_What the exercise asks_:
What lines in the records include the string "card"? Return each one.

_Data listing_:
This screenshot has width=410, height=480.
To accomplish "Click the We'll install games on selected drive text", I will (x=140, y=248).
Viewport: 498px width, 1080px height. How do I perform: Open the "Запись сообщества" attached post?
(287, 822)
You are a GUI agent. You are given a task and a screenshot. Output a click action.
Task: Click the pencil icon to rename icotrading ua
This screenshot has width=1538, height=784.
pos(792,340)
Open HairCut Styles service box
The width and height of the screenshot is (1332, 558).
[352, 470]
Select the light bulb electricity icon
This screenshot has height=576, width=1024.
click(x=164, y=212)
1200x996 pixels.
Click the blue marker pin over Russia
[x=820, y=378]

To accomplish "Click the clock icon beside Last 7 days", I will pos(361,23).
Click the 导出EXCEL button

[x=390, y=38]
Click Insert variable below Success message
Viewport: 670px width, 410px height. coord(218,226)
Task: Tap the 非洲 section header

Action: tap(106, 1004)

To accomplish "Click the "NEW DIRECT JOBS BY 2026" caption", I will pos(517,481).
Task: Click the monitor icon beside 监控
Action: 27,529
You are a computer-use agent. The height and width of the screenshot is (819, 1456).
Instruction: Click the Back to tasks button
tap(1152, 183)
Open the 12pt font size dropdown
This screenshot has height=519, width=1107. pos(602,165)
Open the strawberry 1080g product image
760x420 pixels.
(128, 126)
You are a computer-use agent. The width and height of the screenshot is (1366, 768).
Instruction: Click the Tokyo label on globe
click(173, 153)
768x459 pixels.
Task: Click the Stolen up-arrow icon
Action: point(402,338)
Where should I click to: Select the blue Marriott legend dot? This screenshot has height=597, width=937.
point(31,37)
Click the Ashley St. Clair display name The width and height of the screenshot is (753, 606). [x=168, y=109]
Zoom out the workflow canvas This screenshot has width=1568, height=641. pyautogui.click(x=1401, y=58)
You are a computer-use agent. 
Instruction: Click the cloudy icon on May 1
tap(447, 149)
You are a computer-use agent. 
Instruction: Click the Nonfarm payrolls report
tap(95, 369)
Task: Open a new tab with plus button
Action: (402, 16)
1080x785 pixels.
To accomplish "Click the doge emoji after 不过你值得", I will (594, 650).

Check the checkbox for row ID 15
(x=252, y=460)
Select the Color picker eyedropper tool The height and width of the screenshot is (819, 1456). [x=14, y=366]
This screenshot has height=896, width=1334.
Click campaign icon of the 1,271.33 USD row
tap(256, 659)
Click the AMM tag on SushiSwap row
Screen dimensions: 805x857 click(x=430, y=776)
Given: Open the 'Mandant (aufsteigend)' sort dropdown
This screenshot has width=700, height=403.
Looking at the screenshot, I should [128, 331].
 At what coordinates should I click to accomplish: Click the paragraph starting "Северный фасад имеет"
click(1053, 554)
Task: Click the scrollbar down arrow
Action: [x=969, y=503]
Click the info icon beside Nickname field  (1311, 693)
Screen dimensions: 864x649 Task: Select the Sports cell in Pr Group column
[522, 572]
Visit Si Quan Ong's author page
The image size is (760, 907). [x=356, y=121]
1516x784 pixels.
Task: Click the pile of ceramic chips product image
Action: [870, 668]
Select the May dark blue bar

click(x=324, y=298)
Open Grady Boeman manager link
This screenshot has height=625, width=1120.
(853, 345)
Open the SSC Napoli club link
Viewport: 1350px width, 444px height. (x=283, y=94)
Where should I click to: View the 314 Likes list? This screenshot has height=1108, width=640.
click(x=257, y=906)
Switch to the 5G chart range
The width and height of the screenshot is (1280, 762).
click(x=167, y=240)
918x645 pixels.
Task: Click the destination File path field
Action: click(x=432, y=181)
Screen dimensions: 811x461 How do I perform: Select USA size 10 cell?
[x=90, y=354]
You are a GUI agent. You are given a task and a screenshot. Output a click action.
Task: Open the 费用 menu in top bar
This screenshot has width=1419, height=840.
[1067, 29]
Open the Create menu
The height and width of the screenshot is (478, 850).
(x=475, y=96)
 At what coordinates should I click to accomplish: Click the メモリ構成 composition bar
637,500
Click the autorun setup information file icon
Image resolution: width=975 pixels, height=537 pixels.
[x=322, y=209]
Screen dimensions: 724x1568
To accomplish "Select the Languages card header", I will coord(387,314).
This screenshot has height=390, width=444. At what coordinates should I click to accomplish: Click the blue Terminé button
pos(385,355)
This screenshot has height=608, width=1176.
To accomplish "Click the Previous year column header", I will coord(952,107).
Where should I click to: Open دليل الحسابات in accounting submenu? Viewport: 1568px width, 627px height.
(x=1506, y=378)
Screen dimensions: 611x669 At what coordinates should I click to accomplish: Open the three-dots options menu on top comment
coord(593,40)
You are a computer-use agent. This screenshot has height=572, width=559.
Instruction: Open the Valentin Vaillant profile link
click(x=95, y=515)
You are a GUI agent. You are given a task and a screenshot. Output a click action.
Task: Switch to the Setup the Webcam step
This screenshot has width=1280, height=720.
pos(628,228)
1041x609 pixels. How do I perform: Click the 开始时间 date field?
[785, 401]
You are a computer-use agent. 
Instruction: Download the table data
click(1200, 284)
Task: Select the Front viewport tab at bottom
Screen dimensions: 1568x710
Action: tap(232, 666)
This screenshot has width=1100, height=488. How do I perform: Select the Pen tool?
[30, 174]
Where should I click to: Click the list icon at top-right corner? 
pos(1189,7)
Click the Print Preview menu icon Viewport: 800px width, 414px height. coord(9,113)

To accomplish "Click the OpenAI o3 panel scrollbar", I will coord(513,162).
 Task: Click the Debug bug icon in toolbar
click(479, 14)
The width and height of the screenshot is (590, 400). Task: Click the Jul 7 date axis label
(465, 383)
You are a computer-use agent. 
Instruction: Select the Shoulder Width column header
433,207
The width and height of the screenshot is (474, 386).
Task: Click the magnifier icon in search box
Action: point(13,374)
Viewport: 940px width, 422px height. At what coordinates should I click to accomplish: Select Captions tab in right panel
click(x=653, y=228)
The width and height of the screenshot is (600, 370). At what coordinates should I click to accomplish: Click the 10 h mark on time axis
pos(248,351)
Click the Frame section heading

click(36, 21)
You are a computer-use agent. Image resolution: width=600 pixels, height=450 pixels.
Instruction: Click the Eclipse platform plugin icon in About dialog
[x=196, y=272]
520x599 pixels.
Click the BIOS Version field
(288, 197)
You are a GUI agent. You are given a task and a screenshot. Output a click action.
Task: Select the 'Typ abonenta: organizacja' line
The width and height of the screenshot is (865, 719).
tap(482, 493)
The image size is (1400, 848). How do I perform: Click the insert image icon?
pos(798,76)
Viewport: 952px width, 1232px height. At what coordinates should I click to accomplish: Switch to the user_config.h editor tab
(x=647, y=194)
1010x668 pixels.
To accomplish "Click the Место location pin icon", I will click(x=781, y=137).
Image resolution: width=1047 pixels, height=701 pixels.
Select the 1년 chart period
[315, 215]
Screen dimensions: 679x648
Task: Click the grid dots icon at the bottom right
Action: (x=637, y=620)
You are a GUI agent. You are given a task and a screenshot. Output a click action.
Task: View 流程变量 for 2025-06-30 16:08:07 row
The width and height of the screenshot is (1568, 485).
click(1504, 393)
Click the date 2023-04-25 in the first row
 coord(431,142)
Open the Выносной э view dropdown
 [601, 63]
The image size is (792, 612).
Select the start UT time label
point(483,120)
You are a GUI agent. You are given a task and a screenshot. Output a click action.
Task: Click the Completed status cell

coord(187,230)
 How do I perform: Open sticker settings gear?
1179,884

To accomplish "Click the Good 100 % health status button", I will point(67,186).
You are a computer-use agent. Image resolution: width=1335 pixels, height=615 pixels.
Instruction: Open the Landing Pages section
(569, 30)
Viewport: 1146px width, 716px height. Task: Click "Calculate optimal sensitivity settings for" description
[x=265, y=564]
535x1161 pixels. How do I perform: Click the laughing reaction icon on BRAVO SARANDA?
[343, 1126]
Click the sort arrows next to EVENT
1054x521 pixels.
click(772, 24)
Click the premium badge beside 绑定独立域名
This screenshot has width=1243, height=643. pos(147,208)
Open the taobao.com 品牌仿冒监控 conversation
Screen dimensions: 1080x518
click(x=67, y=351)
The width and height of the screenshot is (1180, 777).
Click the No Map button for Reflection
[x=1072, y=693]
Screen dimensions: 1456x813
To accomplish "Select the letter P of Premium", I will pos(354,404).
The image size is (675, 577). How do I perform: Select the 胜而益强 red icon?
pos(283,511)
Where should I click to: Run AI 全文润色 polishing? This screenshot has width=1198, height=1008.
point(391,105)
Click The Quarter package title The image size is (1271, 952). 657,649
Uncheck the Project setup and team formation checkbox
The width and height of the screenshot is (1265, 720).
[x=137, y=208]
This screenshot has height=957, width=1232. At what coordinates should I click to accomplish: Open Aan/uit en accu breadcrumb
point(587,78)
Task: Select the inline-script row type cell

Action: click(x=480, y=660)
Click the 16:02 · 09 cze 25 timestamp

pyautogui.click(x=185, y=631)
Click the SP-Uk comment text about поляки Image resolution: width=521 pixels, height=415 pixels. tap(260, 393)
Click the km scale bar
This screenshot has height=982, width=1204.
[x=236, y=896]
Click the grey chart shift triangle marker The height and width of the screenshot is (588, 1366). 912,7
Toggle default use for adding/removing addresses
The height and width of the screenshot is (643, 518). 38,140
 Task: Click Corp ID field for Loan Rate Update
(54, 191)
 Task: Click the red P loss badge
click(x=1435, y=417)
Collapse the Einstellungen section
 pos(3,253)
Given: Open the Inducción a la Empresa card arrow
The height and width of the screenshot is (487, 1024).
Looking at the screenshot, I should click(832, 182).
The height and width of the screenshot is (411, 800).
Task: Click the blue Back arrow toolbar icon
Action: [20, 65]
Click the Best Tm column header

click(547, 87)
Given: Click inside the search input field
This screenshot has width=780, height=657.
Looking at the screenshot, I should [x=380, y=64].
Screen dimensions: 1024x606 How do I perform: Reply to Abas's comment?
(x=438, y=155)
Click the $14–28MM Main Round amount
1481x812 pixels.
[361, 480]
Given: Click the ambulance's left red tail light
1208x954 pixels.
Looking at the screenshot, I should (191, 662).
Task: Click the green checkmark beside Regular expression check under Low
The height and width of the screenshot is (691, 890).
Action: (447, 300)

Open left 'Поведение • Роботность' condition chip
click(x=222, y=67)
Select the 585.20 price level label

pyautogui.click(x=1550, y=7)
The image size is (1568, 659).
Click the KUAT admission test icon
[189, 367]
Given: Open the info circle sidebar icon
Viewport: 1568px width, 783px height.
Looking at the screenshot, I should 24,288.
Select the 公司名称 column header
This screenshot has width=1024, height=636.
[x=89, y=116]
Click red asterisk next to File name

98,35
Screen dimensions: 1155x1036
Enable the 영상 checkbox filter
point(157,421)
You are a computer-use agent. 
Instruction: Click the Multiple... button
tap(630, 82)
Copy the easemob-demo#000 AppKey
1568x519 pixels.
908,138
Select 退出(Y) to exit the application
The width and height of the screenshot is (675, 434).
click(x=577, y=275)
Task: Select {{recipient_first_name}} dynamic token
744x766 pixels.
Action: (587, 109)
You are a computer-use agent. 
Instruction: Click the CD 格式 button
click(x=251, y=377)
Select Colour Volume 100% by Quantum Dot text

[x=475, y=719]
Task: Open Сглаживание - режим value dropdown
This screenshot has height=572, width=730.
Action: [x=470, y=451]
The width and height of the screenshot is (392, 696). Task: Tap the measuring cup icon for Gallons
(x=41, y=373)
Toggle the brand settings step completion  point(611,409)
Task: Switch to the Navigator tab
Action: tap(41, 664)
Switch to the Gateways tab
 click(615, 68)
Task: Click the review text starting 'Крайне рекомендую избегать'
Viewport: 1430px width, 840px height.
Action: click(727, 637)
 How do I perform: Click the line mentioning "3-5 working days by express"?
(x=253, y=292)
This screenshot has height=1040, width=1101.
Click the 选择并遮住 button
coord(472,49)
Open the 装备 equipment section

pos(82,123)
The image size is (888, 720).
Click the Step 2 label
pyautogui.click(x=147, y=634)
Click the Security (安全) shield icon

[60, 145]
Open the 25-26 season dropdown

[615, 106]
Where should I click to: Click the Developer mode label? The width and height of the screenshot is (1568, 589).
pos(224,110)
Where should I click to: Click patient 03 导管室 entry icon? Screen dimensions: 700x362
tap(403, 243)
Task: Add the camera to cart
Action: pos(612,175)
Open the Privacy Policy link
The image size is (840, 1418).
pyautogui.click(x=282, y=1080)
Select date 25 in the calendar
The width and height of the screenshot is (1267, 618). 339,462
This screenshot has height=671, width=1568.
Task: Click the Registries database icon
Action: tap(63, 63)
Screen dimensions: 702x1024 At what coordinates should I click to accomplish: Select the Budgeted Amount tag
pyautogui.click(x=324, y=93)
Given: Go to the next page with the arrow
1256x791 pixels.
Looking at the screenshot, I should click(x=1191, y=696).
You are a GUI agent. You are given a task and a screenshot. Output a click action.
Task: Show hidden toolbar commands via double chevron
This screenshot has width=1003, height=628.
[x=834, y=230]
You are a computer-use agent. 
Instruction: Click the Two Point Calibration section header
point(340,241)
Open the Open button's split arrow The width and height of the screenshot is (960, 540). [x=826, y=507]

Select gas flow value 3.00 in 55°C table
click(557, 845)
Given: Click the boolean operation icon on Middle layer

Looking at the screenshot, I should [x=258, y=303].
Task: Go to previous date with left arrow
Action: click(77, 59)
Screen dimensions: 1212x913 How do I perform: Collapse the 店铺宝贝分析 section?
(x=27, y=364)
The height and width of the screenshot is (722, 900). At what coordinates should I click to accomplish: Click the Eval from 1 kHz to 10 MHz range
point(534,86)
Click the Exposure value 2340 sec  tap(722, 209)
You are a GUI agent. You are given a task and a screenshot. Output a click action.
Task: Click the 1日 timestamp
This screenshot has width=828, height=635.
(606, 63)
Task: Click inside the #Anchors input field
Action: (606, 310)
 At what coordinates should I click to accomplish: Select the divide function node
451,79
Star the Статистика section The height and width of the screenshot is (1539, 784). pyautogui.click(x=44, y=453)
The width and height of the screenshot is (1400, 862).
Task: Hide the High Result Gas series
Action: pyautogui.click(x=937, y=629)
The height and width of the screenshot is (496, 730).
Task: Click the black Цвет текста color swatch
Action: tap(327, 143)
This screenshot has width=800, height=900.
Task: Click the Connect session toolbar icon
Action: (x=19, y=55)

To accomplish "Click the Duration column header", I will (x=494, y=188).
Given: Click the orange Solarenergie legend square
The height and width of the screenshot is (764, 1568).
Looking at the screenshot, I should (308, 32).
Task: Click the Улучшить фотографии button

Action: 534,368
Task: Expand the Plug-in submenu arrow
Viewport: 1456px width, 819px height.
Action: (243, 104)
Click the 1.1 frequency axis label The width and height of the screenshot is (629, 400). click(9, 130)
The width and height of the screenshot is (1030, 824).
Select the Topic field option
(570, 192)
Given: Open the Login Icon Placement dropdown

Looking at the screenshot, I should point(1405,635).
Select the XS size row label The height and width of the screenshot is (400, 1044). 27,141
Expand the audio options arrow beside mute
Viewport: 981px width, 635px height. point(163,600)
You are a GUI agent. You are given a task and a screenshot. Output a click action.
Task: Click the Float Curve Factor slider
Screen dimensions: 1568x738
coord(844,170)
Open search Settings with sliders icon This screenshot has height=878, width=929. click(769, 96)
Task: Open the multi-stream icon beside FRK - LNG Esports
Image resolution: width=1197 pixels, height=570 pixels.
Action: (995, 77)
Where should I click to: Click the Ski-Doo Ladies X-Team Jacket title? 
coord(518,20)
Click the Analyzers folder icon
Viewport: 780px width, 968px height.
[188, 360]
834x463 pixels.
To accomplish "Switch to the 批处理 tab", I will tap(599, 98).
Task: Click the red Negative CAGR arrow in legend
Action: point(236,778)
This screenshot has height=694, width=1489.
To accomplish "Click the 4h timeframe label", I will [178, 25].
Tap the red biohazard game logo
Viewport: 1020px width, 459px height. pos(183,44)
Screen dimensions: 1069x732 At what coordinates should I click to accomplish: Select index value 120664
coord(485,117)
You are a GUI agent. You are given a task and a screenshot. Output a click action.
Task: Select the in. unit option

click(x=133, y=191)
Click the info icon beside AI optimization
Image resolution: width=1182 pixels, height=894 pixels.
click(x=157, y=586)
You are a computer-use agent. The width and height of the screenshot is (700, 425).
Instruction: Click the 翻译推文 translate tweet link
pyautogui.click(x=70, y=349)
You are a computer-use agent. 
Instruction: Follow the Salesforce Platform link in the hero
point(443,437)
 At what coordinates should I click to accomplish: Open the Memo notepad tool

_Reply_:
To accomplish "Select the Languages card header", I will coord(387,314).
Given: Open the Inducción a la Empresa card arrow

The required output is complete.